Aber der Great Bear Rainforest besteht aus mehr als einem seltenen und entzückenden Spirit Bear. Seine 64.000 Quadratkilometer und die ihn umgebenden Gewässer beherbergen mehr als 250 bedrohte Arten von Landtieren, Pflanzen und Meereskreaturen. Kurzum, dieses große wunderbare Naturerbe ist eine Wildnis von unwiederbringlicher Vielfalt, ein Gebiet wie es heutzutage überall auf der Welt in rasendem Tempo vernichtet wird.

Die Naturschützer kamen endlich Mitte der neunziger Jahre auf den Plan, nachdem ihnen der „Krieg in den Wäldern“ mit einem schwer erkämpften Erfolg im Clayoquot Sound an der Westküste von Vancouver Island einen begrenzten Erfolg beschert hatte. Nun sollte auch das letzte große Wildnisgebiet Westkanadas gegen die weitgehende Abholzung, und damit die Ausrottung ganzer Spezies, geschützt werden. Es wurde jahrelang verhandelt, und im Februar 2006 kam man endlich zu einer Einigung zwischen Politik, der Forstwirtschaft, den einheimischen Indianerstämmen und drei großen Naturschutzverbänden, wobei die Wissenschaft zwar befragt wurde aber nicht am Verhandlungstisch Platz nehmen durfte.

Das Resultat wurde von den Verhandlungspartnern als Triumph gefeiert: Als Kompromiß soll etwa ein Drittel des Great Bear Rainforest für den Holzeinschlag ‚off limits’ sein. Für die restlichen zwei Drittel des Regenwaldes soll gelten, daß diese Flächen nur ökologisch nachhaltig abgeholzt werden dürfen, wobei die Umweltschützer überzeugt waren, daß damit auf diesen Flächen ökologische Schlüssel-gebiete unangetastet blieben. Eine nachhaltige Forstwirtschaft, und das ist einer der Haken an diesem Abkommen, braucht jedoch erst ab 2009 betrieben werden.

Das GBR-Abkommen vom Februar wurde als historischer Durchbruch für den Naturschutz gewürdigt. Aber ist es wirklich ein Durchbruch? Die Naturschutz-Organisationen sind heute tief zerstritten.

Bekleidet mit Gummistiefeln und einem 5-Tage-Bart, sitzt Ian McAllister mit einem Glas Bier an der Theke in der Fisherman’s Bar in Shearwater, fünf Minuten per Wassertaxi entfernt von der Ortschaft Bella Bella an der mittleren Pazifikküste, wo er lebt. Vor knapp einer Stunde ist er von einer dreiwöchigen Rundreise per Buschflugzeug durch alle Gebiete des Great Bear Rainforest zurückgekehrt, um die Aktivitäten der Holzkonzerne aus der Luft zu überprüfen.
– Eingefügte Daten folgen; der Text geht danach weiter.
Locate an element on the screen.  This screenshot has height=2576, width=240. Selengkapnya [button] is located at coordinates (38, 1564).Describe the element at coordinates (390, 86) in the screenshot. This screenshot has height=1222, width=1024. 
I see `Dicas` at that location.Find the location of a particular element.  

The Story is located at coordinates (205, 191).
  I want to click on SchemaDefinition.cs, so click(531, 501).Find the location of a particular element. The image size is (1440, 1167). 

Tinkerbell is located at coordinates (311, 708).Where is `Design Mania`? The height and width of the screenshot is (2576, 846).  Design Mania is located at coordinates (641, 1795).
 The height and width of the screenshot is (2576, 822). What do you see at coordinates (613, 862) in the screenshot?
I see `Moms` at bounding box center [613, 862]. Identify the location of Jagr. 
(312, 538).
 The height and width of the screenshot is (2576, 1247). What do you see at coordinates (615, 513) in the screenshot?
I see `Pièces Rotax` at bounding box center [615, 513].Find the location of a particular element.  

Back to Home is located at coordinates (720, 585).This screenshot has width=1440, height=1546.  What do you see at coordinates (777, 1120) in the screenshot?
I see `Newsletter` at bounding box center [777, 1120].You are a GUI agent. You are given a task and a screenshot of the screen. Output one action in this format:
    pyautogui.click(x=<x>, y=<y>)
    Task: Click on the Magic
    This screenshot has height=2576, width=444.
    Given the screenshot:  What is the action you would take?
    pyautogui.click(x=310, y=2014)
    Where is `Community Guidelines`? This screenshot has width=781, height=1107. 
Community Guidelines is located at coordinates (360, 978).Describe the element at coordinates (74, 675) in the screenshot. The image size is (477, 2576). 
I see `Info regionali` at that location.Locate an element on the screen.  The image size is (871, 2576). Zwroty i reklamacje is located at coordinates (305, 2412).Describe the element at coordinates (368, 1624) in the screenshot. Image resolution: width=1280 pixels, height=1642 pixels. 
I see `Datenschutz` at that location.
Er ist wütend und höchst alarmiert, denn was er auf seiner Reise entdeckte, hat ihm fast den Atem verschlagen. ‚Ich möchte zwar nicht wie ein Schwarzseher klingen, aber Schlimmeres habe ich in den letzten 16 Jahren nicht gesehen. Es werden Baumriesen in einem Tempo gefällt und per Helicopter an die Küste transportiert als gäbe es kein Morgen. Alles wofür wir gekämpft haben wird heute offensichtlich zunichte gemacht...’

McAllister, Naturschützer, Autor und Fotograf, hat einen absolut untadeligen Ruf und ist todernst zu nehmen. Nicht nur war er es, der diesem Regenwaldgebiet seinen Namen gegeben hat, sondern er ist auch der einzige, der die gesamte Küste seit Anfang der 1990er Jahre kontinuierlich bereist hat, seit 10 Jahren dort lebt und damit eine intime Kenntnis aller Aspekte besitzt. Zusammen mit seiner Frau Karen hat er das einzige in die Tiefe gehende Buch über den Regenwald des Großen Bären verfaßt und fotografiert (*), welches die internationalen Kampagnen zum Schutz dieser Großregion ins Leben gerufen hatte.

‚Sie können sich die jetzige Zerstörungswelle überhaupt nicht vorstellen, es übertrifft alles was ich mir in meinen schlimmsten Träumen ausgemalt habe. Es ist so schlimm, daß wir nicht mehr wissen, was wir dagegen unternehmen können....’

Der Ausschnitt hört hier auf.